Text excerpt Start Marker

I recently responded to The Naked Pastor at one of his posts that brought up the issue of fearless women.
I have always asked myself why most of the fearless people I have known in church have been women. I can come up with an evolutionary, genetically based answer – don’t mess with their nest and where they want to raise their young.You mess with the gene pool and you are messing with them. Can’t figure out if this is sexist or not. But one way or another, they take what happens at church as critical to their lives and will take incredibly brave stands to preserve the good. I have seen a lot, and I mean a lot, of “whatever” Napoleon Dynamite men. So many that I just wonder sometimes. Around a lot of pastors who are making it in the war that is the church is a group of women storm troopers who know that the pastor is in a battle. It seems that Jesus had such around him,too, though only male apostles. It would be great to have women chime in on their explanation of why this phenomenon exists.
I see this phenomenon at every church I have ever been in. My pastor friends have, too. There are just some women who incredibly care and are incredibly powerful in commitments and loyalties without compromising their femininity. (spell that last word five times in a row quickly – I can’t). I have talked to plenty of males about whom I conclude that they may care. They just don’t care enough.
We are all familiar with the strong, silent type male. We are all familiar with the gabs-a-lot-doesn’t-show-up-on-workday male. We all know the I’m-too-busy-with-my-career male. And we certainly know the typical-show-up-at-board-meetings-and-have-my-say male who can’t be counted on to lead a ministry, take an initiative and actually do the work of the church.
When I was in seminary I remember one of my profs telling us about “pillow elders”. These are the wives of the church leaders who remind their husbands before they drift off to sleep what has to be done in church. The prof was reminding us how critical these women were to the health of the church and to remember how important their role is.

Text excerpt End Marker

▶ Actions to take:
1. In the post on fearless women in church, list the types of men named in the paragraph that begins "We are all familiar with the strong, silent type male."
2. Carry the post on fearless women in church forward from its final sentence, in the same voice.
The entries that come next are from a separate source.

Material shown Start Marker

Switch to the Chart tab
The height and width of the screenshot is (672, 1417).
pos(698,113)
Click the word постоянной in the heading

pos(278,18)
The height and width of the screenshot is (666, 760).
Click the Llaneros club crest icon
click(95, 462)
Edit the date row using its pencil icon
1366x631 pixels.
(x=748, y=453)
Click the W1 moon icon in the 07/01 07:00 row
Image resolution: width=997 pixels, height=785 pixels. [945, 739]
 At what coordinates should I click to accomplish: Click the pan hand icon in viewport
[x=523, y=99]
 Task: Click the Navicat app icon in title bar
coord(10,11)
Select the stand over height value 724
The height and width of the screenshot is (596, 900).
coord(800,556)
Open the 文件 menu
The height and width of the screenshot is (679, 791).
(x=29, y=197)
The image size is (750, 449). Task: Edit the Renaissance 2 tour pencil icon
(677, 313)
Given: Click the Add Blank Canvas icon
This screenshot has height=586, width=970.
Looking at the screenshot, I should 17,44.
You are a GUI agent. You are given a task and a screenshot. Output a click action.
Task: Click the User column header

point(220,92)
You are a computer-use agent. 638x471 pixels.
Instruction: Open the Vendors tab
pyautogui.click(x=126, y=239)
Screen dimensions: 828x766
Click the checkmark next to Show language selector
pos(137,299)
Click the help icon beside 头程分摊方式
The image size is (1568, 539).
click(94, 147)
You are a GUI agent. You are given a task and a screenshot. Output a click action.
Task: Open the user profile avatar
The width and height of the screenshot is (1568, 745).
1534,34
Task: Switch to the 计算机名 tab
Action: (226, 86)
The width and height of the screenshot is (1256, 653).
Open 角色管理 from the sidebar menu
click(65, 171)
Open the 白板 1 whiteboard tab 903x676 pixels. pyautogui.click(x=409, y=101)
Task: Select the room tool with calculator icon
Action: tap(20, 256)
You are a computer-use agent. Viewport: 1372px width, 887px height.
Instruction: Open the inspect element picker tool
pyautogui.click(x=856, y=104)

Material shown End Marker

▶ Exercise responses:
1.
- The strong, silent type male
- The gabs-a-lot-doesn't-show-up-on-workday male
- The I'm-too-busy-with-my-career male
- The typical-show-up-at-board-meetings-and-have-my-say male

2.
I do know after 40 years in church ministry that women are incredibly aware of this phenomenon and that most of them would not be caught dead on a church board. They don’t want to waste all that time. Their appetite for work, advancing the cause, culling out slackers, and taking risks is amazing to behold. Putting them on a board is like putting a lion in a cage. The men can show up and act like they are in charge. The women are already used to that. Their end game is to change things, not get credit for who is important.
The other thing that impresses me is that most of these women don’t care much about the “women in leadership” thing. They are not ideologues. They have no doubt they would do a better job than what is being done. But it is the doing of the job that fills the field of vision.
Obviously, this is stereotypical and the readers should not draw unwarranted conclusions about what I believe from these observations – as in, all men are Homer Simpson neanderthals and all women are Linda Carter Superwomen. But as I look back over my years in ministry, one of my memories is the incredible number of strong women I have met in ministry. And, unfortunately, the incredible number of weak men.
And you are right – I have used the word “incredible” an incredible number of times in this post.